> **PROBLEM DESCRIPTION**: Could you quote every one of the lines below word for word?

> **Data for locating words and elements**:
= = =
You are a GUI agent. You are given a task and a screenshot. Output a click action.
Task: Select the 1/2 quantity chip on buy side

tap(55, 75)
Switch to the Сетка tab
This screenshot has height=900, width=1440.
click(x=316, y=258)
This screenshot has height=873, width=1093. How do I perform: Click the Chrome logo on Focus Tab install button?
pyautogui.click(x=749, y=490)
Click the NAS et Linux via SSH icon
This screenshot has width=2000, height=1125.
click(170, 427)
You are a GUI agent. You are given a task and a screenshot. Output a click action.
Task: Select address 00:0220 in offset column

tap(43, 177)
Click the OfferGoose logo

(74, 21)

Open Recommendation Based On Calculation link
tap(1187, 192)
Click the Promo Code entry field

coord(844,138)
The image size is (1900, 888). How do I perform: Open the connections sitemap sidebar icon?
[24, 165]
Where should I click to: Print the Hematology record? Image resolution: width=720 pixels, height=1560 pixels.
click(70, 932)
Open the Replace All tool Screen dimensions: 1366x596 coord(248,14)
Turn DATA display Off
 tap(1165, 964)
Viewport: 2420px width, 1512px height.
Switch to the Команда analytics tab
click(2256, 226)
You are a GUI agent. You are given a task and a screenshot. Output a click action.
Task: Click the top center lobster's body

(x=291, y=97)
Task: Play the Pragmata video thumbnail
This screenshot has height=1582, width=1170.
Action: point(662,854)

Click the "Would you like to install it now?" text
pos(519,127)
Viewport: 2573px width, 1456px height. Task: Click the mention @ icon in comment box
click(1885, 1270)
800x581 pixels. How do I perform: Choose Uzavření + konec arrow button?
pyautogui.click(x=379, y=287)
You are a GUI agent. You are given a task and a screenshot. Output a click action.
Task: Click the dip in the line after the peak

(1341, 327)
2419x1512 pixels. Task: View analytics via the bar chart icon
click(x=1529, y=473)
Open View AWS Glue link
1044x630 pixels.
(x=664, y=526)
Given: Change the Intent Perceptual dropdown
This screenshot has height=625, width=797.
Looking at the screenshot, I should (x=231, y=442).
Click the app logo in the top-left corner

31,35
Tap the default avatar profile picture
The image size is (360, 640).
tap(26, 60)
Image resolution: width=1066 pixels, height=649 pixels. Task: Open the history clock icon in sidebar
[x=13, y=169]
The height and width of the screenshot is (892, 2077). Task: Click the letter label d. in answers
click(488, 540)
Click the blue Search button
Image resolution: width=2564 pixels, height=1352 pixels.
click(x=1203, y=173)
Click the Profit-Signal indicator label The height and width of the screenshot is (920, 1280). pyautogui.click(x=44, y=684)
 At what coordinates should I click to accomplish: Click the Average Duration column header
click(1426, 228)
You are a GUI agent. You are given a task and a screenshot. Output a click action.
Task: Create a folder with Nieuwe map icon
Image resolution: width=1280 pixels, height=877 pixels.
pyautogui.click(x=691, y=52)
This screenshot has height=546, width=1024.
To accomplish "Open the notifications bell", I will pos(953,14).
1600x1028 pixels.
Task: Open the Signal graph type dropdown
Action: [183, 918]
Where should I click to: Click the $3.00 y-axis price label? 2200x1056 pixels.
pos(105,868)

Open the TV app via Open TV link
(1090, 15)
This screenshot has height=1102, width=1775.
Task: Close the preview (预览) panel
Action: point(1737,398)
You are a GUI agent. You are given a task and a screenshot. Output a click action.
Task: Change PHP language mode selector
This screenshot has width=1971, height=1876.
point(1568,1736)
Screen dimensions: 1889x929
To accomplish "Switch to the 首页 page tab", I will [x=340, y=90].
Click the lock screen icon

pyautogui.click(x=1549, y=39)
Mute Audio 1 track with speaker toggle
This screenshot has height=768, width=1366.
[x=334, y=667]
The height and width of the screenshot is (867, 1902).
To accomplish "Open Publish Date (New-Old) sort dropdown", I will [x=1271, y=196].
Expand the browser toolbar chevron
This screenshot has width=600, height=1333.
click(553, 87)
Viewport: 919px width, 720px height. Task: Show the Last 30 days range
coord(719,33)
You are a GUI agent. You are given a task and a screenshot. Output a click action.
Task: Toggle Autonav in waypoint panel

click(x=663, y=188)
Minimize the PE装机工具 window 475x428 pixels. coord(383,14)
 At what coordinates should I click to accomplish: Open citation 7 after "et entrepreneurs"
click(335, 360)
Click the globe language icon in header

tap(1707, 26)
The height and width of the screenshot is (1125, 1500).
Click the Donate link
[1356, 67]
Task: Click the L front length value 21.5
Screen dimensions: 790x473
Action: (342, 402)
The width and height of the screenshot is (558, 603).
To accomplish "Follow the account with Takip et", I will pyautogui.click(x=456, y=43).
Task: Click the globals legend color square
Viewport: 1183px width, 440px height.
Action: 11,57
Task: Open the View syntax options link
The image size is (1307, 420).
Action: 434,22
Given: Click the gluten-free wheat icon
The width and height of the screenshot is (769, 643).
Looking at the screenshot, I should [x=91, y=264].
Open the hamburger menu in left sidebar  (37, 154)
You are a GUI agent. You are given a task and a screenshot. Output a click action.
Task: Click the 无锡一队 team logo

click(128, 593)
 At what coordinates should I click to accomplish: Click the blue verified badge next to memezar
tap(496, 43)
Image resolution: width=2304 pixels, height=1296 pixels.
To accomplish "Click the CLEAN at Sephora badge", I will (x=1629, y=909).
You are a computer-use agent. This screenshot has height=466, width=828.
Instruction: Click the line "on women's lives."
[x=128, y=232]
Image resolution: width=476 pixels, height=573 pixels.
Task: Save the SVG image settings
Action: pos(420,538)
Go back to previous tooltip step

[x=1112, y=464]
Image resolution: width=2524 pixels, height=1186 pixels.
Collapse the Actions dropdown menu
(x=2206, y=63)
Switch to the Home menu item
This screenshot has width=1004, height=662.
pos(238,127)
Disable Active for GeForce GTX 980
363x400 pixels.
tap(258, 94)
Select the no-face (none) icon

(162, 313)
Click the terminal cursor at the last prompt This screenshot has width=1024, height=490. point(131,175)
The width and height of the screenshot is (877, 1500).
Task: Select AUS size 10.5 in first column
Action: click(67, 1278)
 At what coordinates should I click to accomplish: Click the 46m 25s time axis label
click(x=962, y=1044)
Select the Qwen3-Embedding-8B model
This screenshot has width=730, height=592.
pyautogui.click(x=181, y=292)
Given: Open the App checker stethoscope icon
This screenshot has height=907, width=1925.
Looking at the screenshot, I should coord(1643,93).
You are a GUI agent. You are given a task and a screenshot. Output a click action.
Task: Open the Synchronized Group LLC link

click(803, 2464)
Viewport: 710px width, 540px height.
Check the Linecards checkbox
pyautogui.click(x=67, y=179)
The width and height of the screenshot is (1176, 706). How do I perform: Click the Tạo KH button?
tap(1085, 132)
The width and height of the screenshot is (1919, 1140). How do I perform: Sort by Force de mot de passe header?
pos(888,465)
= = =
> **FINISHED ANSWER**:
You are a GUI agent. You are given a task and a screenshot. Output a click action.
Task: Select the 1/2 quantity chip on buy side

tap(55, 75)
Switch to the Сетка tab
This screenshot has height=900, width=1440.
click(x=316, y=258)
This screenshot has height=873, width=1093. How do I perform: Click the Chrome logo on Focus Tab install button?
pyautogui.click(x=749, y=490)
Click the NAS et Linux via SSH icon
This screenshot has width=2000, height=1125.
click(170, 427)
You are a GUI agent. You are given a task and a screenshot. Output a click action.
Task: Select address 00:0220 in offset column

tap(43, 177)
Click the OfferGoose logo

(74, 21)

Open Recommendation Based On Calculation link
tap(1187, 192)
Click the Promo Code entry field

coord(844,138)
The image size is (1900, 888). How do I perform: Open the connections sitemap sidebar icon?
[24, 165]
Where should I click to: Print the Hematology record? Image resolution: width=720 pixels, height=1560 pixels.
click(70, 932)
Open the Replace All tool Screen dimensions: 1366x596 coord(248,14)
Turn DATA display Off
 tap(1165, 964)
Viewport: 2420px width, 1512px height.
Switch to the Команда analytics tab
click(2256, 226)
You are a GUI agent. You are given a task and a screenshot. Output a click action.
Task: Click the top center lobster's body

(x=291, y=97)
Task: Play the Pragmata video thumbnail
This screenshot has height=1582, width=1170.
Action: point(662,854)

Click the "Would you like to install it now?" text
pos(519,127)
Viewport: 2573px width, 1456px height. Task: Click the mention @ icon in comment box
click(1885, 1270)
800x581 pixels. How do I perform: Choose Uzavření + konec arrow button?
pyautogui.click(x=379, y=287)
You are a GUI agent. You are given a task and a screenshot. Output a click action.
Task: Click the dip in the line after the peak

(1341, 327)
2419x1512 pixels. Task: View analytics via the bar chart icon
click(x=1529, y=473)
Open View AWS Glue link
1044x630 pixels.
(x=664, y=526)
Given: Change the Intent Perceptual dropdown
This screenshot has height=625, width=797.
Looking at the screenshot, I should (x=231, y=442).
Click the app logo in the top-left corner

31,35
Tap the default avatar profile picture
The image size is (360, 640).
tap(26, 60)
Image resolution: width=1066 pixels, height=649 pixels. Task: Open the history clock icon in sidebar
[x=13, y=169]
The height and width of the screenshot is (892, 2077). Task: Click the letter label d. in answers
click(488, 540)
Click the blue Search button
Image resolution: width=2564 pixels, height=1352 pixels.
click(x=1203, y=173)
Click the Profit-Signal indicator label The height and width of the screenshot is (920, 1280). pyautogui.click(x=44, y=684)
 At what coordinates should I click to accomplish: Click the Average Duration column header
click(1426, 228)
You are a GUI agent. You are given a task and a screenshot. Output a click action.
Task: Create a folder with Nieuwe map icon
Image resolution: width=1280 pixels, height=877 pixels.
pyautogui.click(x=691, y=52)
This screenshot has height=546, width=1024.
To accomplish "Open the notifications bell", I will pos(953,14).
1600x1028 pixels.
Task: Open the Signal graph type dropdown
Action: [183, 918]
Where should I click to: Click the $3.00 y-axis price label? 2200x1056 pixels.
pos(105,868)

Open the TV app via Open TV link
(1090, 15)
This screenshot has height=1102, width=1775.
Task: Close the preview (预览) panel
Action: point(1737,398)
You are a GUI agent. You are given a task and a screenshot. Output a click action.
Task: Change PHP language mode selector
This screenshot has width=1971, height=1876.
point(1568,1736)
Screen dimensions: 1889x929
To accomplish "Switch to the 首页 page tab", I will [x=340, y=90].
Click the lock screen icon

pyautogui.click(x=1549, y=39)
Mute Audio 1 track with speaker toggle
This screenshot has height=768, width=1366.
[x=334, y=667]
The height and width of the screenshot is (867, 1902).
To accomplish "Open Publish Date (New-Old) sort dropdown", I will [x=1271, y=196].
Expand the browser toolbar chevron
This screenshot has width=600, height=1333.
click(553, 87)
Viewport: 919px width, 720px height. Task: Show the Last 30 days range
coord(719,33)
You are a GUI agent. You are given a task and a screenshot. Output a click action.
Task: Toggle Autonav in waypoint panel

click(x=663, y=188)
Minimize the PE装机工具 window 475x428 pixels. coord(383,14)
 At what coordinates should I click to accomplish: Open citation 7 after "et entrepreneurs"
click(335, 360)
Click the globe language icon in header

tap(1707, 26)
The height and width of the screenshot is (1125, 1500).
Click the Donate link
[1356, 67]
Task: Click the L front length value 21.5
Screen dimensions: 790x473
Action: (342, 402)
The width and height of the screenshot is (558, 603).
To accomplish "Follow the account with Takip et", I will pyautogui.click(x=456, y=43).
Task: Click the globals legend color square
Viewport: 1183px width, 440px height.
Action: 11,57
Task: Open the View syntax options link
The image size is (1307, 420).
Action: 434,22
Given: Click the gluten-free wheat icon
The width and height of the screenshot is (769, 643).
Looking at the screenshot, I should [x=91, y=264].
Open the hamburger menu in left sidebar  (37, 154)
You are a GUI agent. You are given a task and a screenshot. Output a click action.
Task: Click the 无锡一队 team logo

click(128, 593)
 At what coordinates should I click to accomplish: Click the blue verified badge next to memezar
tap(496, 43)
Image resolution: width=2304 pixels, height=1296 pixels.
To accomplish "Click the CLEAN at Sephora badge", I will (x=1629, y=909).
You are a computer-use agent. This screenshot has height=466, width=828.
Instruction: Click the line "on women's lives."
[x=128, y=232]
Image resolution: width=476 pixels, height=573 pixels.
Task: Save the SVG image settings
Action: pos(420,538)
Go back to previous tooltip step

[x=1112, y=464]
Image resolution: width=2524 pixels, height=1186 pixels.
Collapse the Actions dropdown menu
(x=2206, y=63)
Switch to the Home menu item
This screenshot has width=1004, height=662.
pos(238,127)
Disable Active for GeForce GTX 980
363x400 pixels.
tap(258, 94)
Select the no-face (none) icon

(162, 313)
Click the terminal cursor at the last prompt This screenshot has width=1024, height=490. point(131,175)
The width and height of the screenshot is (877, 1500).
Task: Select AUS size 10.5 in first column
Action: click(67, 1278)
 At what coordinates should I click to accomplish: Click the 46m 25s time axis label
click(x=962, y=1044)
Select the Qwen3-Embedding-8B model
This screenshot has width=730, height=592.
pyautogui.click(x=181, y=292)
Given: Open the App checker stethoscope icon
This screenshot has height=907, width=1925.
Looking at the screenshot, I should coord(1643,93).
You are a GUI agent. You are given a task and a screenshot. Output a click action.
Task: Open the Synchronized Group LLC link

click(803, 2464)
Viewport: 710px width, 540px height.
Check the Linecards checkbox
pyautogui.click(x=67, y=179)
The width and height of the screenshot is (1176, 706). How do I perform: Click the Tạo KH button?
tap(1085, 132)
The width and height of the screenshot is (1919, 1140). How do I perform: Sort by Force de mot de passe header?
pos(888,465)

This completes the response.